Pero no todo acaba en el dinero. También está el acceso a los espacios reservados por cada ayuntamiento para la propaganda electoral y a los medios de comunicación públicos. Lo de los primeros es bastante sencillo: o estás listo para pedirlos antes que otros o te queda la morralla, los sitios recónditos y los horarios imposibles. En cuanto a los segundos, la cosa se complica, porque para que las candidaturas de un partido salgan en los telediarios o en los noticiarios de radio -estamos hablando de los de las cadenas públicas- hay que tener pedigrí. Esto sí que es conservar el statu quo, sencillamente porque esos medios están reservados a los partidos que, antes de las elecciones, ya estaban representando a los ciudadanos. Los nuevos se quedan fuera, sin más. O casi, porque la Junta Electoral acaba de admitir a los que en las elecciones europeas sacaron el 5 por ciento de los votos. La televisión nacional, en función de esto último, metió a Podemos y a Ciudadanos en la parrilla, aunque ha tenido que sacar al partido de Albert Rivera porque se ha quejado el de Rosa Díez para defender su posición, no vaya a ser que, como dicen las encuestas, la pierda y en todas partes.

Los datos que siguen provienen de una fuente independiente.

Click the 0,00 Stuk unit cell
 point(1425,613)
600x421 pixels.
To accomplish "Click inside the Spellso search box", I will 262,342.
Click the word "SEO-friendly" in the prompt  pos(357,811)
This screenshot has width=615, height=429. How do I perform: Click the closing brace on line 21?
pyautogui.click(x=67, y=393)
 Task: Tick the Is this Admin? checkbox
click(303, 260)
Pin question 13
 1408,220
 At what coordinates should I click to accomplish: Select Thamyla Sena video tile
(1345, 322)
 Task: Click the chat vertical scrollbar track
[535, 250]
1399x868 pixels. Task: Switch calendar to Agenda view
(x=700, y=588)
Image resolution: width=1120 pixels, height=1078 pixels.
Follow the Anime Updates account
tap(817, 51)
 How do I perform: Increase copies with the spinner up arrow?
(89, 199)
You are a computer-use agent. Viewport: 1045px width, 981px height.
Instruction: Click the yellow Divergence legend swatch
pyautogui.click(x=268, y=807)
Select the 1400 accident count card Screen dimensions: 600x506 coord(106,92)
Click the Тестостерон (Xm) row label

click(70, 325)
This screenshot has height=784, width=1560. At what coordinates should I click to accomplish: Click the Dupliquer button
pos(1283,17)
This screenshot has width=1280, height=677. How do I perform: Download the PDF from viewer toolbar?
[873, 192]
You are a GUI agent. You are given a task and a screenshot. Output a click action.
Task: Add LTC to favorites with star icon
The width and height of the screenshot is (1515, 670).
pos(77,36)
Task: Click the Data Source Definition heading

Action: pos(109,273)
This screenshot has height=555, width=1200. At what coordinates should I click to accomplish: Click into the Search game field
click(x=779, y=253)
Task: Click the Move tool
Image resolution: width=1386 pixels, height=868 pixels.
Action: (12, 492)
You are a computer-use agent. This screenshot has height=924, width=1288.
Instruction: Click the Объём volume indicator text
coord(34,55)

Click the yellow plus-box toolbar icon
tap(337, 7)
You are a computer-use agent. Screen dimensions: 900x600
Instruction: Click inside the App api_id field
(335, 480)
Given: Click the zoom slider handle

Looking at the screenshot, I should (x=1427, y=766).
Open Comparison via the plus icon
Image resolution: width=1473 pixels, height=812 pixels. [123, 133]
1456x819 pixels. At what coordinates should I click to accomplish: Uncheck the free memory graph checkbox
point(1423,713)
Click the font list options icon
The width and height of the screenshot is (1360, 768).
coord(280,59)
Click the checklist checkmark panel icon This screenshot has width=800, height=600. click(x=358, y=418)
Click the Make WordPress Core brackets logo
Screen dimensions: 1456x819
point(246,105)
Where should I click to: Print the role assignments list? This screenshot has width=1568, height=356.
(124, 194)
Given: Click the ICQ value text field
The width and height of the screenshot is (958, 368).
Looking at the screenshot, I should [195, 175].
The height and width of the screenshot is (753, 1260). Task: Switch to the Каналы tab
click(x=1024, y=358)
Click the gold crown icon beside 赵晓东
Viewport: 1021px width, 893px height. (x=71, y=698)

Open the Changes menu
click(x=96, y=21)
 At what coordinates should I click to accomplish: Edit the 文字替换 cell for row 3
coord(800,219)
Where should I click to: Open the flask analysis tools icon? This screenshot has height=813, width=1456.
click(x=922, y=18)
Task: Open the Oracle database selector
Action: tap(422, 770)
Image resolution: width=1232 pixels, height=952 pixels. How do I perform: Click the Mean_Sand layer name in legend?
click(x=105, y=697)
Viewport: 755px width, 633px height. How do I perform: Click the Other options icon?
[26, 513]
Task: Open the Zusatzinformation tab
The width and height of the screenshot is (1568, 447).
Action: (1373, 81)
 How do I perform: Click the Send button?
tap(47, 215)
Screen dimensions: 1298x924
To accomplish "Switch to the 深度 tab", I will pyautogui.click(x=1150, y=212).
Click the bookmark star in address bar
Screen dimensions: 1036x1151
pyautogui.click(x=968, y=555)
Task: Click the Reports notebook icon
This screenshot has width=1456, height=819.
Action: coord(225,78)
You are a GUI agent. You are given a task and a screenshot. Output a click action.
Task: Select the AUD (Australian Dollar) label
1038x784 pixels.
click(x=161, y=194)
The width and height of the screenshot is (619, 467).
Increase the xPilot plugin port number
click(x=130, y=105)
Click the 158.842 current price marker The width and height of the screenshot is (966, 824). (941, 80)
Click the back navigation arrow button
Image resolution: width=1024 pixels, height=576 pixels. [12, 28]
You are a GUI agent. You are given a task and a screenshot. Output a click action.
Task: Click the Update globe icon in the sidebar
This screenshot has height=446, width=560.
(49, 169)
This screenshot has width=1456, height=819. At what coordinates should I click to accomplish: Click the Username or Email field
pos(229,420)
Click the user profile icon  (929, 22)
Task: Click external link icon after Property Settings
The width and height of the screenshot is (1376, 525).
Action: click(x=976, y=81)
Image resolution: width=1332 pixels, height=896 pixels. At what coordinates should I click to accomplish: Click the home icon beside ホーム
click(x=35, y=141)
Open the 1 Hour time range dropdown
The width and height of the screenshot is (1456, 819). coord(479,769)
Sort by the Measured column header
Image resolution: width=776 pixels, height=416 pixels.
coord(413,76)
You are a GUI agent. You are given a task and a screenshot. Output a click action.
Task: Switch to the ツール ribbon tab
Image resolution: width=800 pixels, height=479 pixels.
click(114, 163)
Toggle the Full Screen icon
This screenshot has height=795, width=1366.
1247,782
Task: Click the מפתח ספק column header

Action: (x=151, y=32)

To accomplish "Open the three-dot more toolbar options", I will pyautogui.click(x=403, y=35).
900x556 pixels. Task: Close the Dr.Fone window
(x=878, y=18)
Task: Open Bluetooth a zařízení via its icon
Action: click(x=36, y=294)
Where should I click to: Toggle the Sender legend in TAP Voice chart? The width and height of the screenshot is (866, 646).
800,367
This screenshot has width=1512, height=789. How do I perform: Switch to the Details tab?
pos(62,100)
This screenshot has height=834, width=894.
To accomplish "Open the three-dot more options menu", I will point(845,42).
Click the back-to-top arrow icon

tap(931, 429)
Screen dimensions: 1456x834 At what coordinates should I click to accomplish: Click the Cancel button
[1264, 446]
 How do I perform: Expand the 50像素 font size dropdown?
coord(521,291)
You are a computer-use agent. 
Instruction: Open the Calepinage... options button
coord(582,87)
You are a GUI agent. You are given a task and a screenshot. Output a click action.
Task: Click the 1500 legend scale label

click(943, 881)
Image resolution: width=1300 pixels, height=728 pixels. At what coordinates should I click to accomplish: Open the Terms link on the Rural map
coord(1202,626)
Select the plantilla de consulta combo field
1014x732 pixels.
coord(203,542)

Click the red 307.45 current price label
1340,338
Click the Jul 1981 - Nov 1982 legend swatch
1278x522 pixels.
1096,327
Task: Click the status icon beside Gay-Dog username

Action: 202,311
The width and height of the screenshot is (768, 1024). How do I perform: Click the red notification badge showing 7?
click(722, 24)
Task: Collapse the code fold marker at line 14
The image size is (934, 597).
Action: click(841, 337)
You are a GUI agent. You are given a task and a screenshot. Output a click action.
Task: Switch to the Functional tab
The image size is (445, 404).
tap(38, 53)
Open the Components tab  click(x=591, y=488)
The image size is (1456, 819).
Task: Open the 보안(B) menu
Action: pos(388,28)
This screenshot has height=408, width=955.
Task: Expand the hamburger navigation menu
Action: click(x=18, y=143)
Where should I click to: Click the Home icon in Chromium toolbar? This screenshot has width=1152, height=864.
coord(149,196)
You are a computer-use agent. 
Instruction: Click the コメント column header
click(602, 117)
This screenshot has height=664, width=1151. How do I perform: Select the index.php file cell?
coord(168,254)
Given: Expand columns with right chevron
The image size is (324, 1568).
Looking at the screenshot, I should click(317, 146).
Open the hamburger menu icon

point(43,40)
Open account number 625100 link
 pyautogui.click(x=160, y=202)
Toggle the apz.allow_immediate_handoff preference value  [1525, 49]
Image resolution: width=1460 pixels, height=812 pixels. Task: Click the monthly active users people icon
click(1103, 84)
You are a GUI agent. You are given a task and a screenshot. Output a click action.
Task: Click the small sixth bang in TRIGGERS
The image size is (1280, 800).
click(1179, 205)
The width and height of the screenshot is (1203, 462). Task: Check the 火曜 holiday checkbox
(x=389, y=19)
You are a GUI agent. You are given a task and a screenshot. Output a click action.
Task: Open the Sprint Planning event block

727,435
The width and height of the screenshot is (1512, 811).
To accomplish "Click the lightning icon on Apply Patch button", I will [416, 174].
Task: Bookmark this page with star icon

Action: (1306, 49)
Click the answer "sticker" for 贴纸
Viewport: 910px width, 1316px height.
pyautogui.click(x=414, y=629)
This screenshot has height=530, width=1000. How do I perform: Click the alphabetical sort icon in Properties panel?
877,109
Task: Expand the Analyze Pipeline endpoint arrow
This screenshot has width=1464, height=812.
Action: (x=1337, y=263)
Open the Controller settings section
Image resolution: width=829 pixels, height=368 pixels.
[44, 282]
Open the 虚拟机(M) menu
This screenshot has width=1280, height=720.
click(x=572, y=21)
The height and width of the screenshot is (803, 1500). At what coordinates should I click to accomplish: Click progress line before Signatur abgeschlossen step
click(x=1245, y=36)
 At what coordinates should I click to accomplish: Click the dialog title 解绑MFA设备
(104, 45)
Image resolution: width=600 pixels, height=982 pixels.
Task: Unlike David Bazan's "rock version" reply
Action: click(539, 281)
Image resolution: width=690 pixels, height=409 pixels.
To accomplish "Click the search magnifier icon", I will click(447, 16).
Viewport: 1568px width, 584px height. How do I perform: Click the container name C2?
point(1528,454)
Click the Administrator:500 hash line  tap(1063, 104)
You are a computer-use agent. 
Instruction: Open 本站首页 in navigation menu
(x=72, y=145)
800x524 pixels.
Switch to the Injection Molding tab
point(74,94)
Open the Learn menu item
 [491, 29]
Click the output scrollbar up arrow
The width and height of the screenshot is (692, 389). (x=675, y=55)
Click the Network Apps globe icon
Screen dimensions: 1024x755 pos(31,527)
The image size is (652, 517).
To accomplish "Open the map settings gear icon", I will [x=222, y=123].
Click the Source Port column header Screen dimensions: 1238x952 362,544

Esto de la televisión pública tiene su aquel. Recuerdo una anécdota de cuando yo hacía campaña electoral en Madrid, en la que me tocó acudir a un debate en la Facultad de Derecho de la Complutense para hablar de las oportunidades de la juventud. Allí estábamos candidatos de todos los pelajes y había uno de Izquierda Unida que iba acompañado por un equipo de Telemadrid. Cuando le tocó el turno, miró directamente a la cámara y soltó un discurso de un minuto sobre un tema que no tenía nada que ver con el acto que nos convocaba. Ese mismo mediodía lo vi en el noticiario autonómico. Lo curioso era que ese candidato decía todos los días lo mismo, porque ya se ve que eso de esforzarse para hilar un discurso no le iba bien. Y además daba lo mismo, porque ya se sabe que, en la tele, lo importante es reiterar el mensaje. Son las cosas de la desigualdad electoral: unos tienen que dar codazos para salir de la invisibilidad y otros apacientan felices el rebaño de votantes. Lo malo, o tal vez lo bueno, es que ese rebaño, de vez en cuando, se dispersa hasta que deja de ver a los pastores mientras éstos se contemplan extasiados en la televisión.